1. A few months before hurricane season starts, make your house as hurricane proof as possible.
We started looking into impact windows in May, found the right company for us in June, and by the end of July, we had all of our windows (except for one) changed to impact. Make sure to research how the windows stand up to high wind speeds or get shutters installed. Shutters are usually able to withstand higher wind speeds and will protect your windows from being damaged by any projectiles caused by the storm. I will say, though, that our windows stood up to Irma’s 90+ mph winds without a problem. Comment below if you’d like to know the model of our windows or the company we used to install them.
The window at the top of the door came in the wrong size, and that stalled the changing of the front door and side windows, so we just boarded everything up.
2. Start preparing as soon as you hear that the storm may be coming.
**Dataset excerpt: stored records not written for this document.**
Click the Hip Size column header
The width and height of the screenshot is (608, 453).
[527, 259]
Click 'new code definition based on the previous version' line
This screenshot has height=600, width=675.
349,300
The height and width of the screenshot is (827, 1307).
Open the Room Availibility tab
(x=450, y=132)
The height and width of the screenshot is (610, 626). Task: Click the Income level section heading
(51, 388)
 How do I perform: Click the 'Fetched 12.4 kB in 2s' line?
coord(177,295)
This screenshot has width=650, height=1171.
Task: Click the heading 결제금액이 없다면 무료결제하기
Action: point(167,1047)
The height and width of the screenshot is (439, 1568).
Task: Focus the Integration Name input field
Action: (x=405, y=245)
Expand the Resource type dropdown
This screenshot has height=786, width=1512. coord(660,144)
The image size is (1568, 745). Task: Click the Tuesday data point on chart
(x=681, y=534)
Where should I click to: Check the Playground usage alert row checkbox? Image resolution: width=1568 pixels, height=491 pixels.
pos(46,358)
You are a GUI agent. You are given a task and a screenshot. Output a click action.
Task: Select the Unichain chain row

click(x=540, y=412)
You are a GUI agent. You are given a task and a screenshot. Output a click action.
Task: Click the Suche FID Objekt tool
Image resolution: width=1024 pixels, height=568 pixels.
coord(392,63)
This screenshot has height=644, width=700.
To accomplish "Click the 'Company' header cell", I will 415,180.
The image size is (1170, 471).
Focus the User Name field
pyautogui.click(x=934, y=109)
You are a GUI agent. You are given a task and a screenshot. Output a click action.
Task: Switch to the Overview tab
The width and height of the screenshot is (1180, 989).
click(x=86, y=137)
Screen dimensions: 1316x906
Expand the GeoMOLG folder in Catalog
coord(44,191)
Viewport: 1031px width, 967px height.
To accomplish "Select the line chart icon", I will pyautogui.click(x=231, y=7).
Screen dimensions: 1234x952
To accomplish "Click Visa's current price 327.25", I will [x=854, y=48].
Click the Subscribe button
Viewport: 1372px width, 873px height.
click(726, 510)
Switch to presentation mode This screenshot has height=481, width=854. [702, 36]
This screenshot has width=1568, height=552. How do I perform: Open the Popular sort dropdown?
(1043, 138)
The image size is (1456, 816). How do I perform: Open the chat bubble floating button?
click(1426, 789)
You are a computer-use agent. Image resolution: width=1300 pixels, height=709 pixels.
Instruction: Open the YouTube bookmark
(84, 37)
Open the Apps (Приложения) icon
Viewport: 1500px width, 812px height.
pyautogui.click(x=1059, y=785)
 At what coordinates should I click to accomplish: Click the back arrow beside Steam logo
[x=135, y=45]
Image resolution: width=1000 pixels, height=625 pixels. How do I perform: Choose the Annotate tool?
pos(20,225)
On Labor Day (Monday), we heard that the storm might be headed our way, but we decided that the storm was still far away, so we went to the mall instead of stocking up on hurricane prep essentials. The next day, we were more certain that the storm was going to hit us, so I went to Publix with the intention of buying canned foods and water. The supermarket was packed with people, the canned and other nonperishable foods selection was abysmal, and they were already out of water.
Also, that same day, the lines to buy gas were longer than an hour in some gas stations.
The storm wasn’t expected to hit for another four to five days!
Lesson learned: start buying water, canned goods, and gas as soon as you even hear mention of a potential storm headed your way.
Make sure to buy at least one week’s worth of food and water (see tip # 3 for more specific water-related tips) to ride out the storm, and the aftermath. Roads may be impassable and a lot of places may be closed after the storm, so make sure to stock up.
3. Stock up on water.
One gallon of drinking water per day per person for at least a week is advised.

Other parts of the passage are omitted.